INSTRUCTION A ▸ Can you set down, without any changes, the lines of the records below between the line holding "Screen dimensions: 884x426" and the line holding "Looking at the screenshot, I should (x=598, y=1524).", inclusive?

PASSAGE TO READ ▸

[BEGIN]

Pros of a CD Account

Discovering the financial advantages that certificates of deposit bring to the table can be a pivotal step in optimizing your investment strategy. Here’s a closer look at the benefits CDs offer.

1. Secure Investments

CDs are a desirable option for conservative investors seeking peace of mind or those approaching retirement who don’t wish to gamble their hard-earned savings on volatile investments. The rock-solid security of a CD allows you to invest with confidence, sidestepping potentially drastic drops in the market that other types of investments might fall prey to.

The Federal Deposit Insurance Corporation guarantees CDs, insuring your investment up to $250,000. This means you have an assurance that your funds remain secure and untouched, even if your bank faces an unfortunate scenario like insolvency or bankruptcy.

CDs provide reassurance of a guaranteed return on your investment, allowing you to focus on your financial goals without fear of catastrophic losses. With a CD, you’re not merely investing your money — you’re also investing in tranquility.

2. Higher Interest Rates

CDs can be rewarding opportunities whether you’re venturing into investments for the first time or you’re an experienced investor looking to diversify for a more predictable portfolio. One significant advantage of CDs over traditional savings accounts is theirhigher interest rates, which can significantly exceed those of other savings options.

[END]

(Entries for locating words and elements)
[BEGIN]

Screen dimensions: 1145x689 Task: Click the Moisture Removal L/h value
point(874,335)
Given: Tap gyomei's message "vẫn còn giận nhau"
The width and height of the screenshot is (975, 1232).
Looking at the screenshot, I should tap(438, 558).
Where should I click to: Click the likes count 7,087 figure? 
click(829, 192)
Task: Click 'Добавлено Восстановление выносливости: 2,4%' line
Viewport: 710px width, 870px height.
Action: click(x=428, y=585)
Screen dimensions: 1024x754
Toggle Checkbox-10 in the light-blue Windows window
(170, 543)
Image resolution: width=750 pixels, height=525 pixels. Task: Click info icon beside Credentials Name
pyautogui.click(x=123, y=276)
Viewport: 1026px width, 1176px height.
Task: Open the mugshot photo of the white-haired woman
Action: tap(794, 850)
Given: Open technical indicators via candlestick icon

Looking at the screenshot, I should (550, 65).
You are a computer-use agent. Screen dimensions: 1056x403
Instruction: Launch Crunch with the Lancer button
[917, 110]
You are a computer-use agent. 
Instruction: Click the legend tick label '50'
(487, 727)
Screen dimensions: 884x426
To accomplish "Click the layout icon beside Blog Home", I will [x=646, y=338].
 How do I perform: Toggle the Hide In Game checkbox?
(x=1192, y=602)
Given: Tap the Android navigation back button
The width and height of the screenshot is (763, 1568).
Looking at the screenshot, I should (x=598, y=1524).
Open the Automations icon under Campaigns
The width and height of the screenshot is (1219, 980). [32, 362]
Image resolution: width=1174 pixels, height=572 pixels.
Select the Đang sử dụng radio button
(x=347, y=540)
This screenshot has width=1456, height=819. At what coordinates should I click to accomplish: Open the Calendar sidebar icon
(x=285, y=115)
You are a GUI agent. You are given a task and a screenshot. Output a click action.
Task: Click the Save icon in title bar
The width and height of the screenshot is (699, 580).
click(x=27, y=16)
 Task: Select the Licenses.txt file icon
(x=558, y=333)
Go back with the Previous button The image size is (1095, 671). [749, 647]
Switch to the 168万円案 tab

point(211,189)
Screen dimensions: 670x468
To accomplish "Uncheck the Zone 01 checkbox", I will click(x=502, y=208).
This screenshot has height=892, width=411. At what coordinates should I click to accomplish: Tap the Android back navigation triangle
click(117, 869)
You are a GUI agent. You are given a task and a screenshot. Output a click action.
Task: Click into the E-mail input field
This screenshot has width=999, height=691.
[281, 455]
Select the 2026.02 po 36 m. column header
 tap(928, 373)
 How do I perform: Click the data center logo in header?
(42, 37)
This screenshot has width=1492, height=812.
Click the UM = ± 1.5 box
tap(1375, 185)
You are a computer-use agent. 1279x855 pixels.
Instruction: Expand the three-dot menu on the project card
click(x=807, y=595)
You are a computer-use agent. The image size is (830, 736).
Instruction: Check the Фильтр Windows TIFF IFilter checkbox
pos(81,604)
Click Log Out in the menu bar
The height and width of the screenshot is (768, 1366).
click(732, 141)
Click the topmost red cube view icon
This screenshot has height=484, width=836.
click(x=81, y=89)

[END]

INSTRUCTION B ▸ Can you extract, verbatim, the part of the text above on the advantages of CDs between "CDs are a desirable" and "investing in tranquility.", inclusive?

RIGHT ANSWER A ▸
Screen dimensions: 884x426
To accomplish "Click the layout icon beside Blog Home", I will [x=646, y=338].
 How do I perform: Toggle the Hide In Game checkbox?
(x=1192, y=602)
Given: Tap the Android navigation back button
The width and height of the screenshot is (763, 1568).
Looking at the screenshot, I should (x=598, y=1524).

RIGHT ANSWER B ▸
CDs are a desirable option for conservative investors seeking peace of mind or those approaching retirement who don’t wish to gamble their hard-earned savings on volatile investments. The rock-solid security of a CD allows you to invest with confidence, sidestepping potentially drastic drops in the market that other types of investments might fall prey to.

The Federal Deposit Insurance Corporation guarantees CDs, insuring your investment up to $250,000. This means you have an assurance that your funds remain secure and untouched, even if your bank faces an unfortunate scenario like insolvency or bankruptcy.

CDs provide reassurance of a guaranteed return on your investment, allowing you to focus on your financial goals without fear of catastrophic losses. With a CD, you’re not merely investing your money — you’re also investing in tranquility.